Local Authorization

Local Authorization

Oso can make decisions based on data stored in your own database, which is known as local authorization. In these cases, Oso never needs to read the data, only understand its structure.

How local authorization affects authorization decisions

When Oso receives an authorization request, it evaluates the policy to aggregate sets of facts (typically represented in authorization data) which, if true, let the request succeed.

When using one of Oso's distributed check APIs (which rely on local authorization), the Oso client returns a SQL expression which you can use to perform the authorization decision locally. Depending on which type of authorization you're performing, the expression can either be a whole query or a fragment that you use inside another query.

Note that centralized authorization data still affects local authorization decisions.

When to use local authorization

You should leave data in your application database if its primary purpose is to support application functionality. Examples include data that:

  • Only affects authorization for a single service, e.g. the owner of an issue
  • Changes frequently, e.g. CI job IDs
  • Has high cardinality, e.g. files in a large catalog

For an account of when to use local authorization versus other strategies, see Authorization data.
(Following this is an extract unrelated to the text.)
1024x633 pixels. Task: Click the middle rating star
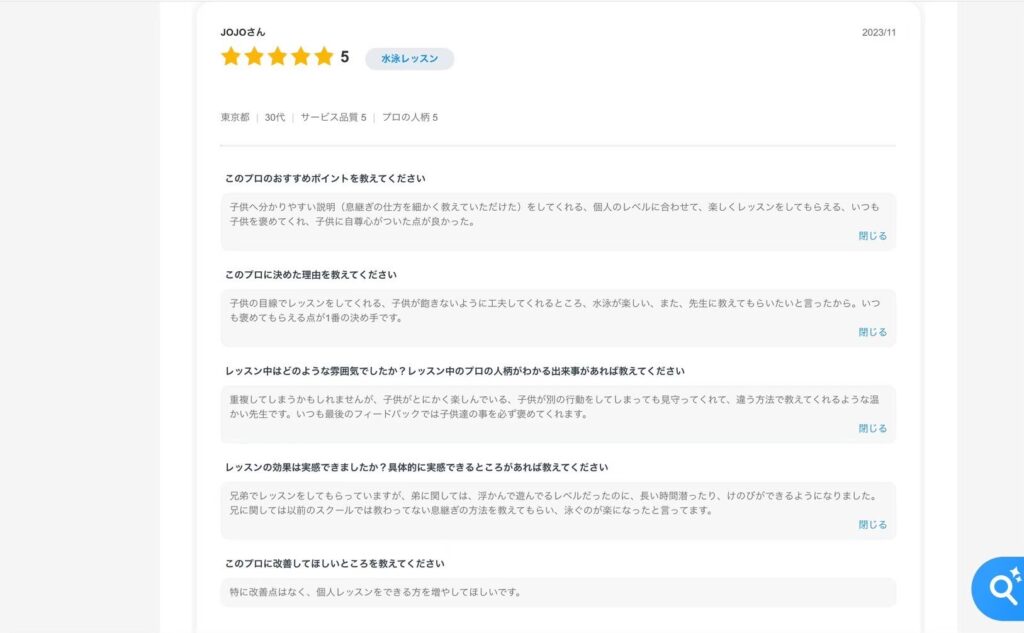tap(277, 57)
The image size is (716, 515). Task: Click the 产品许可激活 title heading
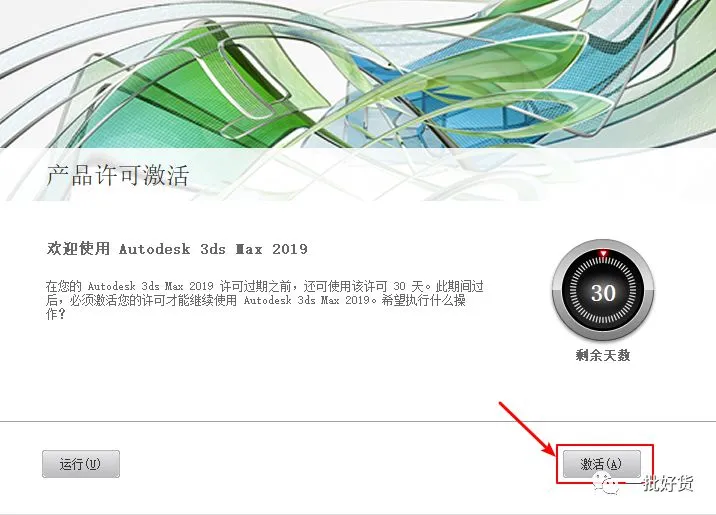point(118,175)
Local authorization overview

To use local authorization, at a high level:

  1. Configure how facts in your policy correlate to tables in your database.
  2. Call the distributed check API in your application's authorization enforcement code. This API returns a SQL expression––either a full query or a fragment to use in another query's WHERE clause.
  3. Use the returned SQL fragment when querying the database storing the data that affects authorization.
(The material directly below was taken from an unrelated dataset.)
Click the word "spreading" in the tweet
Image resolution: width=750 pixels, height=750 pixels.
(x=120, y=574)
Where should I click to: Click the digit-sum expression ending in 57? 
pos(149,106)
For a more thorough description of using local authorization, see the guide on filtering lists with decentralized data.

Configure fact representation

When Oso evaluates authorization requests based on your policy, it aggregates sets of facts which, if true, mean the request succeeds.

In the context of local authorization, this means that Oso needs to understand how to translate facts (e.g. has_role(User{"alice"}, "admin", Organization{"acme"})) into expressions your database can evaluate.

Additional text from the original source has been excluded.